[INPUT RECORDS]
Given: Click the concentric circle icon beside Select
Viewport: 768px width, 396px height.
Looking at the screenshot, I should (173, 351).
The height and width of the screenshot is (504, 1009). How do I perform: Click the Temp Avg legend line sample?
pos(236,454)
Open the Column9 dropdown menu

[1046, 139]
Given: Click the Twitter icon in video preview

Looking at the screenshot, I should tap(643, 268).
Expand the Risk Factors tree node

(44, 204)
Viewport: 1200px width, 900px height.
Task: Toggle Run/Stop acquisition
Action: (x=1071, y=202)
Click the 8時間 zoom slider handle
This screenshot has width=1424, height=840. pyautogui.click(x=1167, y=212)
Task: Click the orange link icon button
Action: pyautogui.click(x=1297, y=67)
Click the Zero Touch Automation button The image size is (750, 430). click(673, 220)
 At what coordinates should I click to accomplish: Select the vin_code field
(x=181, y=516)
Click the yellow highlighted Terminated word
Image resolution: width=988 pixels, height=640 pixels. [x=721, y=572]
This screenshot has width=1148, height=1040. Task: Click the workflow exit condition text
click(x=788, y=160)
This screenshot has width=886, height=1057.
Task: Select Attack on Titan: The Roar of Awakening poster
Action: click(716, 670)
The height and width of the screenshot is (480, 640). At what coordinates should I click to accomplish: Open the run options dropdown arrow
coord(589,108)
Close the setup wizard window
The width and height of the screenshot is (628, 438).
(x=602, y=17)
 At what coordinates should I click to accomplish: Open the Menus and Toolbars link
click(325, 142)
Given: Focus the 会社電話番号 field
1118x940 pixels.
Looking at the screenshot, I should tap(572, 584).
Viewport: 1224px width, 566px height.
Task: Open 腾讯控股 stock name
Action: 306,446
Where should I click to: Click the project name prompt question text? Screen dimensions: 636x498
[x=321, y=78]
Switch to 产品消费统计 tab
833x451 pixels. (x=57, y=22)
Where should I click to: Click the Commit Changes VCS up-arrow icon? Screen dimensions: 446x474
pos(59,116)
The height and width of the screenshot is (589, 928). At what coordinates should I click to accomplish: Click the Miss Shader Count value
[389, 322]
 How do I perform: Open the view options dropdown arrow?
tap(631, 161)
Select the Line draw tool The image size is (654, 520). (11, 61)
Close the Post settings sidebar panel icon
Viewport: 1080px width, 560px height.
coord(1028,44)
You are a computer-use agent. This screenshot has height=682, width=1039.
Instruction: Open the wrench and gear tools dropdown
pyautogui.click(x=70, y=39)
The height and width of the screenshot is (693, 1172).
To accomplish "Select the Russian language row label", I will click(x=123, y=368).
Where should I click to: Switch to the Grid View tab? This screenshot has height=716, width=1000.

[EXERCISE] Would you copy each line of the data exactly as it appears above?

[SOLUTION TO THIS EXERCISE]
Given: Click the concentric circle icon beside Select
Viewport: 768px width, 396px height.
Looking at the screenshot, I should (173, 351).
The height and width of the screenshot is (504, 1009). How do I perform: Click the Temp Avg legend line sample?
pos(236,454)
Open the Column9 dropdown menu

[1046, 139]
Given: Click the Twitter icon in video preview

Looking at the screenshot, I should tap(643, 268).
Expand the Risk Factors tree node

(44, 204)
Viewport: 1200px width, 900px height.
Task: Toggle Run/Stop acquisition
Action: (x=1071, y=202)
Click the 8時間 zoom slider handle
This screenshot has width=1424, height=840. pyautogui.click(x=1167, y=212)
Task: Click the orange link icon button
Action: pyautogui.click(x=1297, y=67)
Click the Zero Touch Automation button The image size is (750, 430). click(673, 220)
 At what coordinates should I click to accomplish: Select the vin_code field
(x=181, y=516)
Click the yellow highlighted Terminated word
Image resolution: width=988 pixels, height=640 pixels. [x=721, y=572]
This screenshot has width=1148, height=1040. Task: Click the workflow exit condition text
click(x=788, y=160)
This screenshot has width=886, height=1057.
Task: Select Attack on Titan: The Roar of Awakening poster
Action: click(716, 670)
The height and width of the screenshot is (480, 640). At what coordinates should I click to accomplish: Open the run options dropdown arrow
coord(589,108)
Close the setup wizard window
The width and height of the screenshot is (628, 438).
(x=602, y=17)
 At what coordinates should I click to accomplish: Open the Menus and Toolbars link
click(325, 142)
Given: Focus the 会社電話番号 field
1118x940 pixels.
Looking at the screenshot, I should tap(572, 584).
Viewport: 1224px width, 566px height.
Task: Open 腾讯控股 stock name
Action: 306,446
Where should I click to: Click the project name prompt question text? Screen dimensions: 636x498
[x=321, y=78]
Switch to 产品消费统计 tab
833x451 pixels. (x=57, y=22)
Where should I click to: Click the Commit Changes VCS up-arrow icon? Screen dimensions: 446x474
pos(59,116)
The height and width of the screenshot is (589, 928). At what coordinates should I click to accomplish: Click the Miss Shader Count value
[389, 322]
 How do I perform: Open the view options dropdown arrow?
tap(631, 161)
Select the Line draw tool The image size is (654, 520). (11, 61)
Close the Post settings sidebar panel icon
Viewport: 1080px width, 560px height.
coord(1028,44)
You are a computer-use agent. This screenshot has height=682, width=1039.
Instruction: Open the wrench and gear tools dropdown
pyautogui.click(x=70, y=39)
The height and width of the screenshot is (693, 1172).
To accomplish "Select the Russian language row label", I will click(x=123, y=368).
Where should I click to: Switch to the Grid View tab? This screenshot has height=716, width=1000.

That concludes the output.